Yes per my commit linked above, it would be the yaml file that is shown in
the webserver code view (because the fileloc field points to that).

I've been doing something similar to what Damian said, but with the
difference that I've to generate the YAMLs programmatically based on
parameters received at an API endpoint - and implement all the CRUD
operations on these yaml config files. During POC testing, I saw that when
there were 200+ unpaused DAGs generated this way, the dag processor timeout
was being hit. On increasing that timeout to a higher value, I got a
message on the UI that the last scheduler heartbeat was 1 minute ago (which
is likely because the scheduler was busy with DAG processing for the whole
minute).

That's what brings me to this proposal.
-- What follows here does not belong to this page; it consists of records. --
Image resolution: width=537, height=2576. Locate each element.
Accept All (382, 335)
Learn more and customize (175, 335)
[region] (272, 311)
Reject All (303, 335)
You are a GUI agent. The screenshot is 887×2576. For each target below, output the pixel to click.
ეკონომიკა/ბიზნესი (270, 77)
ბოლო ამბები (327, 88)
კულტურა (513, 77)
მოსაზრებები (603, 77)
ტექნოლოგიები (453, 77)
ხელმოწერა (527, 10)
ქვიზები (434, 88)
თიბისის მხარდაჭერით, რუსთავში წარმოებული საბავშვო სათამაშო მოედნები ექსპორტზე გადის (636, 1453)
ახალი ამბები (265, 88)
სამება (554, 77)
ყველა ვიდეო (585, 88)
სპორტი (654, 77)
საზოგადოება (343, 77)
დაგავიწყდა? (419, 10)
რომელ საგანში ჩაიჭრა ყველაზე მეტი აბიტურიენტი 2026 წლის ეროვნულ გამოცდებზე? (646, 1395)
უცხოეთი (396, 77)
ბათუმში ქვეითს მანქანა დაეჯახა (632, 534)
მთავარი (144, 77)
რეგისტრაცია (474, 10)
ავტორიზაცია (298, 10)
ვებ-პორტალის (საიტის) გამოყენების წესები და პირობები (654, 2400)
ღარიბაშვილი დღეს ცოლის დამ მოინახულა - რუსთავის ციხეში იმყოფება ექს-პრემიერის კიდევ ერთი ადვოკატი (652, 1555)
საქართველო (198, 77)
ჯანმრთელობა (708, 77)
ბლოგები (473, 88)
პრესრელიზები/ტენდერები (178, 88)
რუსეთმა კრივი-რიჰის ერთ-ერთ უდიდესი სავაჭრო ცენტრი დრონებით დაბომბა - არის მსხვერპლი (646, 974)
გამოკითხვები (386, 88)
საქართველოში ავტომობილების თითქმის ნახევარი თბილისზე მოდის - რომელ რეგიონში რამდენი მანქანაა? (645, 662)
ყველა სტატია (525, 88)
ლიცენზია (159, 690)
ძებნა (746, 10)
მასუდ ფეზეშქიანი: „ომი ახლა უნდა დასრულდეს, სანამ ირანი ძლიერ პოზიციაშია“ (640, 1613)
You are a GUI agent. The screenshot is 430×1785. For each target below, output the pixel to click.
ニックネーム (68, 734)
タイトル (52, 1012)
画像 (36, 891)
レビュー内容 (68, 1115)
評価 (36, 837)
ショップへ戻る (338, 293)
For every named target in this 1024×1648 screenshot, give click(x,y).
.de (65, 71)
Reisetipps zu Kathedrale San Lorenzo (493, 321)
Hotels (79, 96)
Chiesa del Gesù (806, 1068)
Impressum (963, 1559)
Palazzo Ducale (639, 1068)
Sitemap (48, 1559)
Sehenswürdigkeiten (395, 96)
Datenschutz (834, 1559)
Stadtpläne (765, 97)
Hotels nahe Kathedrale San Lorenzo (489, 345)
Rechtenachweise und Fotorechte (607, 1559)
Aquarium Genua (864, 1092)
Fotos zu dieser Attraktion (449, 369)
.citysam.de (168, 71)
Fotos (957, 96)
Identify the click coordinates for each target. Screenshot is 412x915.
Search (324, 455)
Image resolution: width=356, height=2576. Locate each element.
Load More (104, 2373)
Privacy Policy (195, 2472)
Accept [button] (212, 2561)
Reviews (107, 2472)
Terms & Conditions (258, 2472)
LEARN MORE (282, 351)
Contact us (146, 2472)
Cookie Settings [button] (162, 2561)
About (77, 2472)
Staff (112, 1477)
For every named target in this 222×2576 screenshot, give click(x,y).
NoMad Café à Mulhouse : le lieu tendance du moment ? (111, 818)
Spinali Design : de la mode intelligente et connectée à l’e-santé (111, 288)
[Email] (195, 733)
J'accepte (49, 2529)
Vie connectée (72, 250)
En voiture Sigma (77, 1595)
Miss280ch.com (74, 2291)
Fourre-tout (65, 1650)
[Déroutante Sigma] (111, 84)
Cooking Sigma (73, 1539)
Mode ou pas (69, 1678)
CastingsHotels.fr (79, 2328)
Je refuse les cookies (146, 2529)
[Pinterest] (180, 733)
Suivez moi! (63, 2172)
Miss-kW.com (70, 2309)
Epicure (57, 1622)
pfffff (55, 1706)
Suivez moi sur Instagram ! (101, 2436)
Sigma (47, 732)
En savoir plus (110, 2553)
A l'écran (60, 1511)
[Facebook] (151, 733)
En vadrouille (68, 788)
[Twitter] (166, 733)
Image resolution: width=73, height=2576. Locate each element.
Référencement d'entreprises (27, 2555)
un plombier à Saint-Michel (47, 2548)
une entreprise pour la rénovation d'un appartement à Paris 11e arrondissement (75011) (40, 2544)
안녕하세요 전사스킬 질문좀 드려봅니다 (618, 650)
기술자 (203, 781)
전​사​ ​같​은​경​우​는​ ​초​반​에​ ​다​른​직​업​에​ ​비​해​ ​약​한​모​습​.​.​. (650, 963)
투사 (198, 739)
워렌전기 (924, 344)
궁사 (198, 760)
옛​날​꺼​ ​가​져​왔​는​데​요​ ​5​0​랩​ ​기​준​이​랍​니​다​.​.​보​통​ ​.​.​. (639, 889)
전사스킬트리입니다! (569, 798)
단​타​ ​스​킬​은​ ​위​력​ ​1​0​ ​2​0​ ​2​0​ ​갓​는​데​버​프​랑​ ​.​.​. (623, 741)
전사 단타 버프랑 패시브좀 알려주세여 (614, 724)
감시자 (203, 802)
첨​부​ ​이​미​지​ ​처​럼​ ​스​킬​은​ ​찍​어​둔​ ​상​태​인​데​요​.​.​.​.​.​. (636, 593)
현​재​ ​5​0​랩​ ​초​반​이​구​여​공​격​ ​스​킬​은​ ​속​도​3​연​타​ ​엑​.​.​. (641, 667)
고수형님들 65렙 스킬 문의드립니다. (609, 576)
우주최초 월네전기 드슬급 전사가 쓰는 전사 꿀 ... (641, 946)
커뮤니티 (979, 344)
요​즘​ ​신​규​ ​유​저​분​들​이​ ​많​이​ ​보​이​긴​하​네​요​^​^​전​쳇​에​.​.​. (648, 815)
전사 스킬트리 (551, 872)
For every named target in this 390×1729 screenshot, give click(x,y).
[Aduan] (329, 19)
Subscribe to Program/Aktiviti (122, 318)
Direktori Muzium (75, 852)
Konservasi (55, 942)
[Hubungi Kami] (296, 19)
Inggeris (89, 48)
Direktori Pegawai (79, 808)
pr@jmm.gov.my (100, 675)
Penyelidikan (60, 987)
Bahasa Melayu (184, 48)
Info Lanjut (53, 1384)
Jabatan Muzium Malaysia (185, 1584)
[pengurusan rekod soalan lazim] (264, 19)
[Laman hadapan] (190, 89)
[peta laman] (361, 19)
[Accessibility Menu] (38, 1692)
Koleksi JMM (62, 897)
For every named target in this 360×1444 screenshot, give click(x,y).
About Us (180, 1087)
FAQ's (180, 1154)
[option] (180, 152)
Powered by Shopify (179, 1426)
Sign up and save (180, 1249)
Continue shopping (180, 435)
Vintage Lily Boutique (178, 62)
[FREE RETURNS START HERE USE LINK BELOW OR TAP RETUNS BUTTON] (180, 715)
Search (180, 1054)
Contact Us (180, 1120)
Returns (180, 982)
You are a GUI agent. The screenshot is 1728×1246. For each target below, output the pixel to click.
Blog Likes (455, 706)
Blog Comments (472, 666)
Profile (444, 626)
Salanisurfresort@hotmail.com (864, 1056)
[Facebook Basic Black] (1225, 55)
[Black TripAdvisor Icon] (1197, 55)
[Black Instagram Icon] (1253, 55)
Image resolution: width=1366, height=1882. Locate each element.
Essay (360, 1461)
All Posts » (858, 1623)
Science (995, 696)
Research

By embedding the task of parsing
the yaml/json within Airflow, dynamic dags are supported in a much more
"native" way, such that all timeouts and intervals apply individually to
the config files.

This won't replace dag-factory <https://github.com/ajbosco/dag-factory> and
other ecosystem tools (because we still need to have the "builder" python
code), rather improve the scalability when using such tools, and avoid
compromising on scheduler availability (though I may have had this issue
only because I was using 1.10.12).

Would love to hear feedback on whether the patch is PR-worthy -- because I
think it is quite simple (doesn't require any schema changes for instance)
but still addresses a lot of dynamic workflow needs.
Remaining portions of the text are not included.